(Beginning of Extracted records)
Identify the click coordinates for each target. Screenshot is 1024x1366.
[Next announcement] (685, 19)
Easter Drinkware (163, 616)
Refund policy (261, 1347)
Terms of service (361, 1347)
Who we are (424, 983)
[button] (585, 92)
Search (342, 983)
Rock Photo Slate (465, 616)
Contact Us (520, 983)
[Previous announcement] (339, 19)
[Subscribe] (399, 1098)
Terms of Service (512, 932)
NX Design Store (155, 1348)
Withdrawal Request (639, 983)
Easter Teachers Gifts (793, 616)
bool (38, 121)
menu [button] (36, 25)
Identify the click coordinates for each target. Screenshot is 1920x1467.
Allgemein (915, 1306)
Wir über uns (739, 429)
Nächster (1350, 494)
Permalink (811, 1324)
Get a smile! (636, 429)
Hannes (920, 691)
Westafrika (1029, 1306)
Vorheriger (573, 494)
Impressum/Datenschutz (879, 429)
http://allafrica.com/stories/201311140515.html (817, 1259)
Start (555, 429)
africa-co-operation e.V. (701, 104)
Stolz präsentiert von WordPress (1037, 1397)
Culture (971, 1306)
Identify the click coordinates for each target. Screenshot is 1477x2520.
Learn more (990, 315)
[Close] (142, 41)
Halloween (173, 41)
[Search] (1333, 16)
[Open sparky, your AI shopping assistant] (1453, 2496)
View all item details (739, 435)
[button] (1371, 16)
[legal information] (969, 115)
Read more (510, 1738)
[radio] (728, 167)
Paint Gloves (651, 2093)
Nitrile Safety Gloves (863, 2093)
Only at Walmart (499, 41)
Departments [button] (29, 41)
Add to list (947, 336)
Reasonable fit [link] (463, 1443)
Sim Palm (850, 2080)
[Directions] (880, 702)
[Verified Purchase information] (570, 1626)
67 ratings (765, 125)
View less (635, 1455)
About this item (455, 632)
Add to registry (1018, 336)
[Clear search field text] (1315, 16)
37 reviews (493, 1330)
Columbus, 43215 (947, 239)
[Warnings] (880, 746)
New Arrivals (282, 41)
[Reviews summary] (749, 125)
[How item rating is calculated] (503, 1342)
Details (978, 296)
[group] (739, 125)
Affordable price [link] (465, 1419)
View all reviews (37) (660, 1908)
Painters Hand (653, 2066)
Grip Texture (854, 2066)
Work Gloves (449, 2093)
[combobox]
(End of Extracted records)
Output the full set of entries exactly as they were given.

Identify the click coordinates for each target. Screenshot is 1024x1366.
[Next announcement] (685, 19)
Easter Drinkware (163, 616)
Refund policy (261, 1347)
Terms of service (361, 1347)
Who we are (424, 983)
[button] (585, 92)
Search (342, 983)
Rock Photo Slate (465, 616)
Contact Us (520, 983)
[Previous announcement] (339, 19)
[Subscribe] (399, 1098)
Terms of Service (512, 932)
NX Design Store (155, 1348)
Withdrawal Request (639, 983)
Easter Teachers Gifts (793, 616)
bool (38, 121)
menu [button] (36, 25)
Identify the click coordinates for each target. Screenshot is 1920x1467.
Allgemein (915, 1306)
Wir über uns (739, 429)
Nächster (1350, 494)
Permalink (811, 1324)
Get a smile! (636, 429)
Hannes (920, 691)
Westafrika (1029, 1306)
Vorheriger (573, 494)
Impressum/Datenschutz (879, 429)
http://allafrica.com/stories/201311140515.html (817, 1259)
Start (555, 429)
africa-co-operation e.V. (701, 104)
Stolz präsentiert von WordPress (1037, 1397)
Culture (971, 1306)
Identify the click coordinates for each target. Screenshot is 1477x2520.
Learn more (990, 315)
[Close] (142, 41)
Halloween (173, 41)
[Search] (1333, 16)
[Open sparky, your AI shopping assistant] (1453, 2496)
View all item details (739, 435)
[button] (1371, 16)
[legal information] (969, 115)
Read more (510, 1738)
[radio] (728, 167)
Paint Gloves (651, 2093)
Nitrile Safety Gloves (863, 2093)
Only at Walmart (499, 41)
Departments [button] (29, 41)
Add to list (947, 336)
Reasonable fit [link] (463, 1443)
Sim Palm (850, 2080)
[Directions] (880, 702)
[Verified Purchase information] (570, 1626)
67 ratings (765, 125)
View less (635, 1455)
About this item (455, 632)
Add to registry (1018, 336)
[Clear search field text] (1315, 16)
37 reviews (493, 1330)
Columbus, 43215 (947, 239)
[Warnings] (880, 746)
New Arrivals (282, 41)
[Reviews summary] (749, 125)
[How item rating is calculated] (503, 1342)
Details (978, 296)
[group] (739, 125)
Affordable price [link] (465, 1419)
View all reviews (37) (660, 1908)
Painters Hand (653, 2066)
Grip Texture (854, 2066)
Work Gloves (449, 2093)
[combobox]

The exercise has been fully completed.